The Senior Orchestra, under the guidance of George Seigler, included, First Violins - Victor Ruby, Leon Brachman, Marion Parsons, Harriet Ann June, Inez Park, Mary Jett, Helen Dye, and Berneda Walters; Second Violins - Frederick Barth, Robert Sutton (My brother.), Delbert Weber, and Regis Waxler; Piano - Virginia Donaldson, Mildred Becker, Edna Zimmer, and Albert Weber; Clarinets - John Withum, Neil Schultz, and Richard Meister; Horn - Robert Kiggans; Cornets - Garfield Suder, and Kenneth Coffman; Saxophone - Elden Zinn; Trombones - Robert Mullenix and Harry Salzman; Bass - Richard Baker.
The football team, under my father Frank Sutton, won the championship of the Central Ohio League the first year MHS participated in this league.

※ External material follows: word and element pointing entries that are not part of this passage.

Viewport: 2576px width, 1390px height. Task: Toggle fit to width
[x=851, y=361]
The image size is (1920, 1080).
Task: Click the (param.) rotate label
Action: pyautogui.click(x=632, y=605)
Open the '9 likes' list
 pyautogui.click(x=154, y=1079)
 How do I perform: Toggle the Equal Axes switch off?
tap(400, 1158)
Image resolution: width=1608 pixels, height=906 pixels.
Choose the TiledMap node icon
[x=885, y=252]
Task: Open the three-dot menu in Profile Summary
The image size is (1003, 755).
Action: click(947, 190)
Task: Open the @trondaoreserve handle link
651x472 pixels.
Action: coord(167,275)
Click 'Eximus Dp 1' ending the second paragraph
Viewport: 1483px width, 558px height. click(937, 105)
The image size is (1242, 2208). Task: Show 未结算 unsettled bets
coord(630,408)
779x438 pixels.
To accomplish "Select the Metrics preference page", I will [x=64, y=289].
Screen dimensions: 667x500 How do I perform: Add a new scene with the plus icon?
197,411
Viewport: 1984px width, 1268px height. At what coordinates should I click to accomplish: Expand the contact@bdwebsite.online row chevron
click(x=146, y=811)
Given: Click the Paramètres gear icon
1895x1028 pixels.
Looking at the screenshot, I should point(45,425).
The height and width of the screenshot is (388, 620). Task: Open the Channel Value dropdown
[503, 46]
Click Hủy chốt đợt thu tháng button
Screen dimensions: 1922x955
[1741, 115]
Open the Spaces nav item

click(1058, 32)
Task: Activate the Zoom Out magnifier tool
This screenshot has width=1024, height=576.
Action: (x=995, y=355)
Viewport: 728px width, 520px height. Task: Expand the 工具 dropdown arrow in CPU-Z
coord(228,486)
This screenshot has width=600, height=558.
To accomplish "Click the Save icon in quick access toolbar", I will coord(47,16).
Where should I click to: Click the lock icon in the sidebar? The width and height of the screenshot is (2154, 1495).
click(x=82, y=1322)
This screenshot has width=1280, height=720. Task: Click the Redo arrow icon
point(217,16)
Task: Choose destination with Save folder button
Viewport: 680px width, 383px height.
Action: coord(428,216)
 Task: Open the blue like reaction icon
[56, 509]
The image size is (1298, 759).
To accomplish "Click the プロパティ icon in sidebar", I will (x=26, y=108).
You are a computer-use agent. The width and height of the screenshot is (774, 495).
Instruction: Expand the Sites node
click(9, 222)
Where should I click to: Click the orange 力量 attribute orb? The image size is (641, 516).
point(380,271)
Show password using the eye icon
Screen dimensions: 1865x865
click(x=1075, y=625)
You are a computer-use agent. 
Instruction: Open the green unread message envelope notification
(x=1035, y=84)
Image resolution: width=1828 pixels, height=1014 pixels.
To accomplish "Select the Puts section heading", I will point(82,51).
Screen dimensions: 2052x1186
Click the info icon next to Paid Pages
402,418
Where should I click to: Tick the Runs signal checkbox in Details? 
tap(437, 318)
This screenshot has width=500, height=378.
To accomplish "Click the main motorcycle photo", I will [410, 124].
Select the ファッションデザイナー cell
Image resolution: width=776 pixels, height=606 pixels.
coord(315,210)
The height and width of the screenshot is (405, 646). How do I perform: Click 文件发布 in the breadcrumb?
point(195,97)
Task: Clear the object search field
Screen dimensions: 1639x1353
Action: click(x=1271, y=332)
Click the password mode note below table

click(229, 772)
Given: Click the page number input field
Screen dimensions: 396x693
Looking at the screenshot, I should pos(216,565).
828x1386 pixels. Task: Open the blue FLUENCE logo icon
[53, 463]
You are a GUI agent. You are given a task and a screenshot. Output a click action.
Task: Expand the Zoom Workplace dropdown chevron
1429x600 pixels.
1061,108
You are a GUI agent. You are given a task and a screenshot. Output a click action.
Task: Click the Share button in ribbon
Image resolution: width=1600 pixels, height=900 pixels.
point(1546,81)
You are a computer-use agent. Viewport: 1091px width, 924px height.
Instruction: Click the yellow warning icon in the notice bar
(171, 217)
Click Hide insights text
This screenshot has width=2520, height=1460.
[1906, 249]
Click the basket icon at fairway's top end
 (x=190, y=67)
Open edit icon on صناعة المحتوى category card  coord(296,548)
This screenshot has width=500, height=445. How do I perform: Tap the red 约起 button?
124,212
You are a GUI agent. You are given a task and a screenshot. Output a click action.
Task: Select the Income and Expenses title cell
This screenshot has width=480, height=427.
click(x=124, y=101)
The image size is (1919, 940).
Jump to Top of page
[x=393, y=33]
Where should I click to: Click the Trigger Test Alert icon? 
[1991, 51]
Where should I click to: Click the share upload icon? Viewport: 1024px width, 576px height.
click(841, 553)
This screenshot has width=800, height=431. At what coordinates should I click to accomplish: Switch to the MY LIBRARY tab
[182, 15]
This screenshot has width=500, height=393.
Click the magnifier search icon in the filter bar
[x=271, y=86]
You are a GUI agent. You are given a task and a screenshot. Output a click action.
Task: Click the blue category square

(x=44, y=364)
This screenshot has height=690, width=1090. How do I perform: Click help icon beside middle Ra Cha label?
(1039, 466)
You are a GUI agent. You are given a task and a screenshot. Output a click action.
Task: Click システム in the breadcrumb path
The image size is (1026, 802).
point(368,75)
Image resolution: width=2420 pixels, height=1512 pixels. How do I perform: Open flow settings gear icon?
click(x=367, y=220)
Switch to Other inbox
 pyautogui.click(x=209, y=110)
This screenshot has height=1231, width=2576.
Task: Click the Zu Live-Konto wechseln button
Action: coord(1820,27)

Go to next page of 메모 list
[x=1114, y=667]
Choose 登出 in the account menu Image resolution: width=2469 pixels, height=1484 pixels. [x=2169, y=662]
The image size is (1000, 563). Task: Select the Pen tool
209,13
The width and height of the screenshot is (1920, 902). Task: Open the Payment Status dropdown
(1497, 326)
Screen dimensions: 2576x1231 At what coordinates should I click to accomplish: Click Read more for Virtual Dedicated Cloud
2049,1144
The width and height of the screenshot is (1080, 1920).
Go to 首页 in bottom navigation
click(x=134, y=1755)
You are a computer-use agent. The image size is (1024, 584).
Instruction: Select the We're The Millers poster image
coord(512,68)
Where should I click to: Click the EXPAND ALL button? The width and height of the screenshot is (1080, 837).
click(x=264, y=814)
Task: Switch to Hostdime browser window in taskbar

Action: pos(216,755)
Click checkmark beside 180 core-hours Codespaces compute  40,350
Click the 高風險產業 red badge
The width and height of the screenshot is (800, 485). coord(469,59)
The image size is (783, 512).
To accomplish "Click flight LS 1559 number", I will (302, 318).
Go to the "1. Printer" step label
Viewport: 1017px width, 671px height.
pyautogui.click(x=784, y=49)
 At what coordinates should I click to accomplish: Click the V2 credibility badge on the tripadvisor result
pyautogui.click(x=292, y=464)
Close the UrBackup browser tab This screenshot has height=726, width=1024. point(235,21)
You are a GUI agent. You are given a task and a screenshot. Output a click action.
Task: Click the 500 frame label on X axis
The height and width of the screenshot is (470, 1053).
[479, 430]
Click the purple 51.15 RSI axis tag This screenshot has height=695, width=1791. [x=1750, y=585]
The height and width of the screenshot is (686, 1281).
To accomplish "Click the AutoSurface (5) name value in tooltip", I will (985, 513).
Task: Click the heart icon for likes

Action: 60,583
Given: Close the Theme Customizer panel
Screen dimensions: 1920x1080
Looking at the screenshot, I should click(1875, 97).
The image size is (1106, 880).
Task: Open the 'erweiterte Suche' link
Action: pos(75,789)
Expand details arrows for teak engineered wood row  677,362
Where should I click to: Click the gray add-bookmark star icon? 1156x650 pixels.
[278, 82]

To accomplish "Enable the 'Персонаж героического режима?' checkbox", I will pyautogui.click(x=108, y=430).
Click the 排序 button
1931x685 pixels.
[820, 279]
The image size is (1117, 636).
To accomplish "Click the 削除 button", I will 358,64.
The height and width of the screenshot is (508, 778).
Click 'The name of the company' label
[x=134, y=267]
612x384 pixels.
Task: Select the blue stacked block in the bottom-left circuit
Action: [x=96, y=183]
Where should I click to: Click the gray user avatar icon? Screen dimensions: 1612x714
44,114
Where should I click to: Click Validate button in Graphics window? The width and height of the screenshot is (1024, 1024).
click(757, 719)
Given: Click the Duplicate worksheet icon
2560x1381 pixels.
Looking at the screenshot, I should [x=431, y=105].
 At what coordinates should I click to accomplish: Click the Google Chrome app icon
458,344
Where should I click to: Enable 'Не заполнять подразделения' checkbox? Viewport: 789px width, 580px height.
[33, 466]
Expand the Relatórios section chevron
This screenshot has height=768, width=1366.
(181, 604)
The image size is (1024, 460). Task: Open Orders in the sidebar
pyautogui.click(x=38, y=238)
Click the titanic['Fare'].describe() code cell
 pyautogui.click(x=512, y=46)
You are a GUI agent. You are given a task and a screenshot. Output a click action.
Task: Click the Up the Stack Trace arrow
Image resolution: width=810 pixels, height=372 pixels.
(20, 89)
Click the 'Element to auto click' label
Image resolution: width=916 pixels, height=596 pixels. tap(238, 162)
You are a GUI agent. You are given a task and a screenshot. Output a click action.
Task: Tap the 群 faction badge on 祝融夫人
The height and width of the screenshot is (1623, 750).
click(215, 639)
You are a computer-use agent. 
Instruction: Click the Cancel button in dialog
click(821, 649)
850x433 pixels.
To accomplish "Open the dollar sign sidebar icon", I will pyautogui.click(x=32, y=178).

The basketball team won the Southeastern District Tournament for the second straight year, and went on to the quarter-finals in the state. The football team included Wittekind, Utt, Spies, Sutton, Nichols, Andris, Burkhart, Forshey, Lawrence, Spindler, Willison, Stephens, Keerps, Burke, Rhodes, Williams, Curtis, Ralph, Haddad, and Weyrich. The basketball team included Carlisle, Nichols, Bules, Hill, Ross, Meister, Thorne, Rose, Markley, Willison, Utt,
Siegfried, Lawrence, Williams and Haddad.
Those were the days of outstanding teachers who took time to work with students and who were given the right by the school system to punish those who were trouble makers. (That doesn't mean they were paddled.) If a student was punished at school, the parents usually punished him or her again at home.